If we construct the symmetric group with SymmetricGroup, then we can see the group is output as Sym( [1 .. 50 ] ). However, if we just give the generators GAP just remembers it has a <permutation group with 2 generators>. Finally, if we take that group and ask for it’s size, GAP remembers that size and starts printing that out as well.

This causes a problem for writing tests – you have to know exactly which one GAP is going to output, and also hope no internal change to GAP causes it to learn the size (for example), which doesn’t change the result of your test, but does change the output.

The other possibility is that a test could break, without changing the text output. For example imagine that we recorded some function should return <permutation group with 2 generators>. That function’s return value could change to any group with two generators, without ever noticing the error.

The solution? The easiest option is to write tests which explictly check the correct object is returned, and just print true, for example, to check Intersection

gap> Intersection(SymmetricGroup(40), AlternatingGroup(20)) = AlternatingGroup(20);
true

It is perfectly legal to use Read to read other code while testing. One technique I often use is to write functions which should output nothing if the tests succeed. Firstly, we will write a file with functions which test intersection. If these functions succeed, they will print nothing

slowInt := function(g1,g2)
    local perms;
    perms := Filtered(g1, p -> p in g2);
    return Group(perms);
end;;


testIntersect := function()
    local g1, g2, slowint;
    for g1 in AllPrimitiveGroups(NrMovedPoints, [1..8]) do
        for g2 in AllPrimitiveGroups(NrMovedPoints, [1..8]) do
            if Intersection(g1,g2) <> slowInt(g1,g2) then
                Print(g1, " and ", g2, "\n");
            fi;
        od;
    od;
end;

Then we can write a trivial test which makes sure this function runs correctly, and prints nothing.

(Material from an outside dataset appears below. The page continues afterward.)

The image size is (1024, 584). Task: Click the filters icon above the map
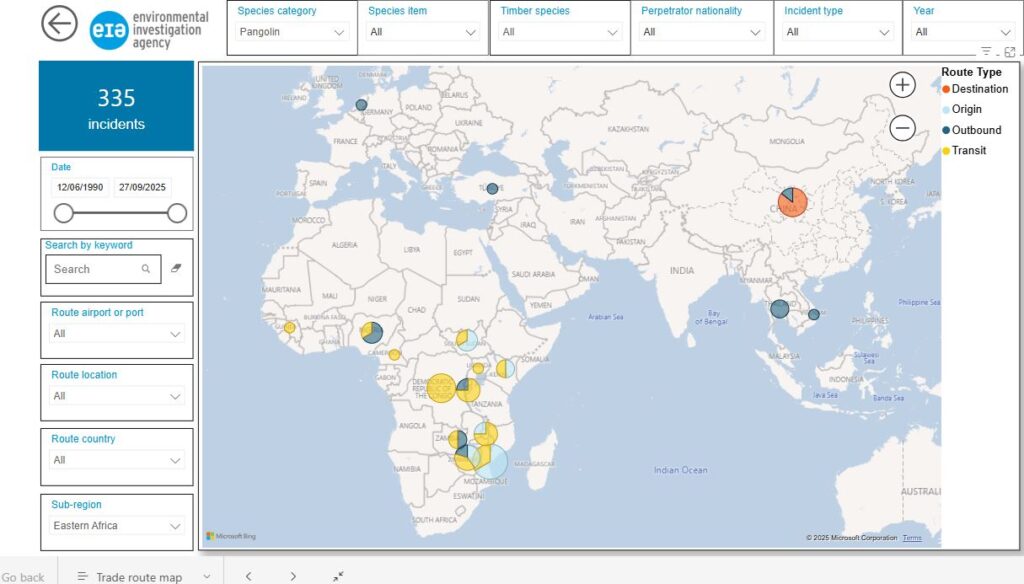click(x=986, y=51)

gap> Read("testintersect.g");;
gap> testIntersect();

Is generating many random inputs worthwhile? Yes! Here is a bug which was fixed in GAP – the following code didn’t work:

Stabilizer(SymmetricGroup(5), [1,2,1,2], OnTuples);
# Should be:  Group([(3,5),(4,5)])
# Used to be: Group(())

This code was broken in GAP 4.7.5 when:

  • Stabilizing a symmetric or alternating permutation group
  • Which GAP knew was a symmetric or alternating group
  • Using OnTuples
  • With repeated integers in the tuple

It is very unlikely (I think) someone would have manually constructed a test that hit this case – but it is easy to hit it if you just brute force randomly chosen groups and lists!

Testing projects

There are two common testing features I haven’t covered yet. The first is the function TestDirectory. This function just runs all tests in a directory (including tests in all sub-directories, recursively). This is useful for testing a whole project.

The second feature measures the speed uses tests for timing, using GAPstones. You will often notice tests start with a line like START_TEST("file.tst"); and end with END_TEST("file.tst", 10000);. These lines are used to record how long the file takes to run. My advice is to ignore these lines GAPstones aren’t actually useful for measuring the speed of GAP code.